I have an MD3000i Dell SAN with dual controllers. Long story short - it managed to muck up some of its own readings on drives and Dell's support told me I could try to shake it loose with a firmware and NVSRAM upgrade which I need anyway. Since I have a dual controller this can apparently be done live and the upgrade process handles shuffling LUNs between controllers as it updates.
Does anyone have experience with this? The Dell technician claimed it could be done and the documentation suggests as much for dual-controller configurations, but it makes me very nervous to do it.
My main questions are:
- Has anyone done this successfully or know someone who has?
- Are there any pitfalls to be aware of?
I have successfully performed an update like this on thea same hardwareway for very similar reasons on a couple occasions. My experience was good and required no down time, although it was restricted to a couple esx 3 hosts. Definitely need to have good backups and execute during a maitainance window.
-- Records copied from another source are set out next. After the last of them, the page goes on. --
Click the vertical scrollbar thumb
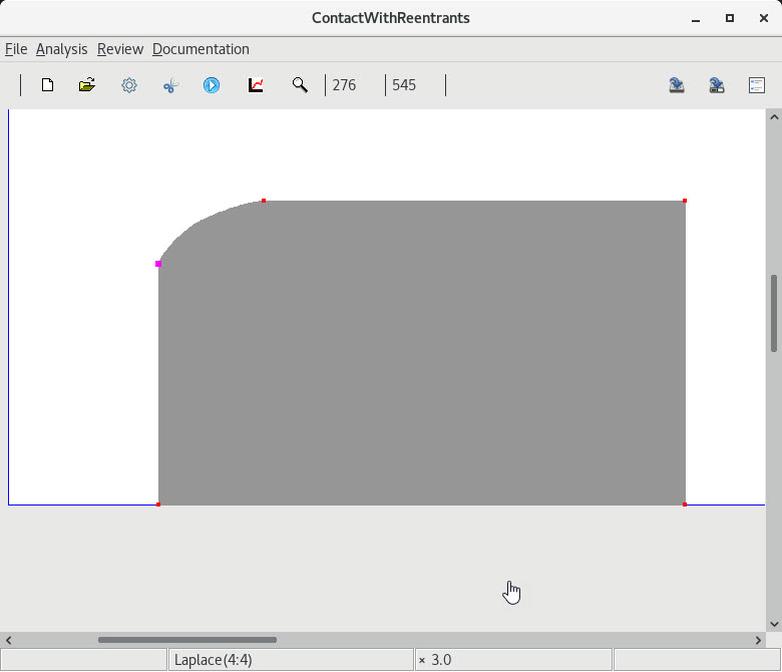The height and width of the screenshot is (672, 782). click(773, 312)
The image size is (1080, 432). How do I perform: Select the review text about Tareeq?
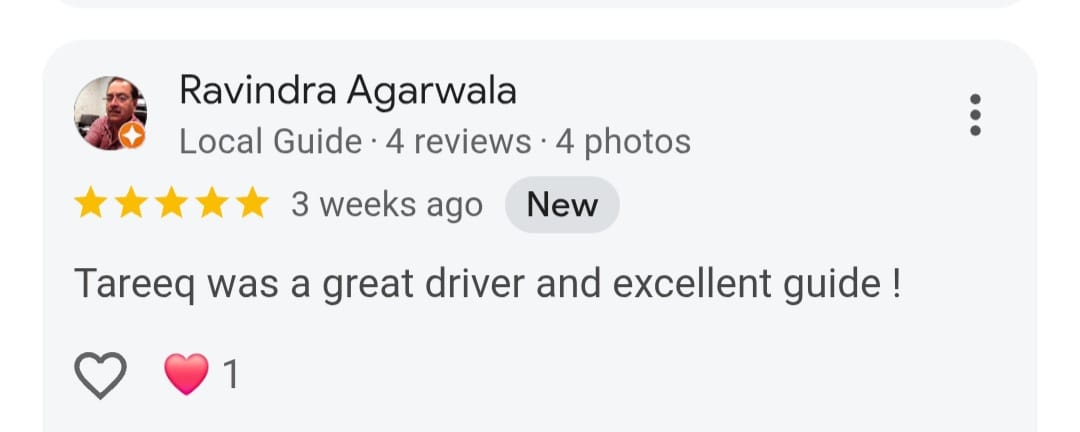(x=488, y=285)
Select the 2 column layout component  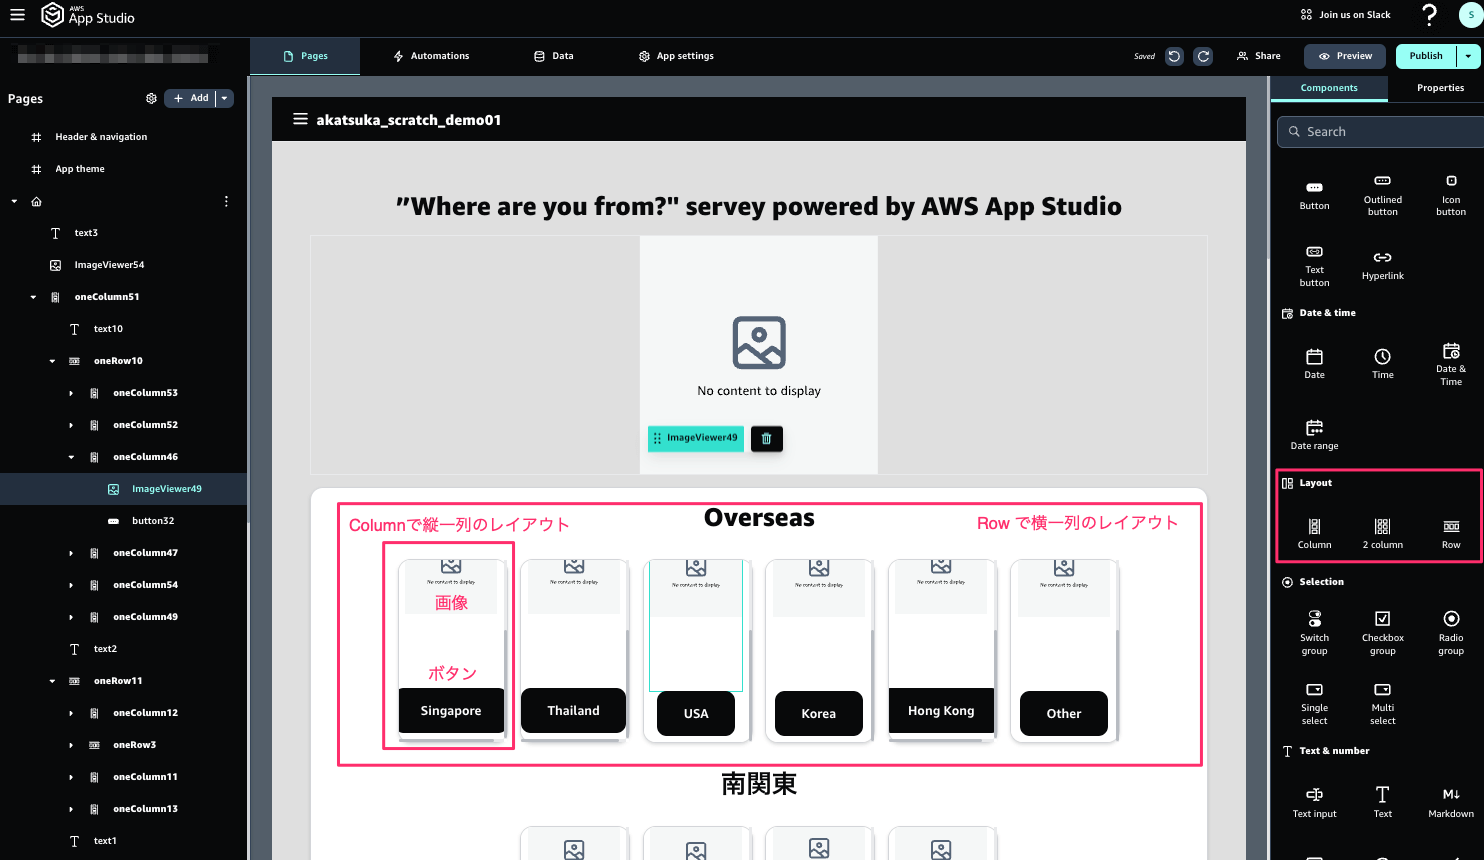click(x=1383, y=533)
Just last night I had a bad firmware update for my HP san and it took three hours to get it cleared up. That included over an hour of downtime for all VMs using this storage.
I have tried replacing san controller 2 times, 1 good 1 bad.
The first time was with a vsphere cluster, the second time with an oracle failsafe windows cluster.
Both maintenances involved replacing controller, and syncing controller firmware (upgrading firmware on the old controller with the one on the new).
The first time, everything went very smoothly.
The second time, although during the upgrade process no san path was lost, all luns were visible all the time. somehow oracle failsafe was triggered, and primary server tried to transfer role to secondary server but failed, secondary server failed to detected this and pick up the database, resulted a service suspension.
The cause of the second case was still unclear, although misconfiguration on cluster software was one of the possibilities. I would definitely recommend a maintenance windows, just for the sake of stability.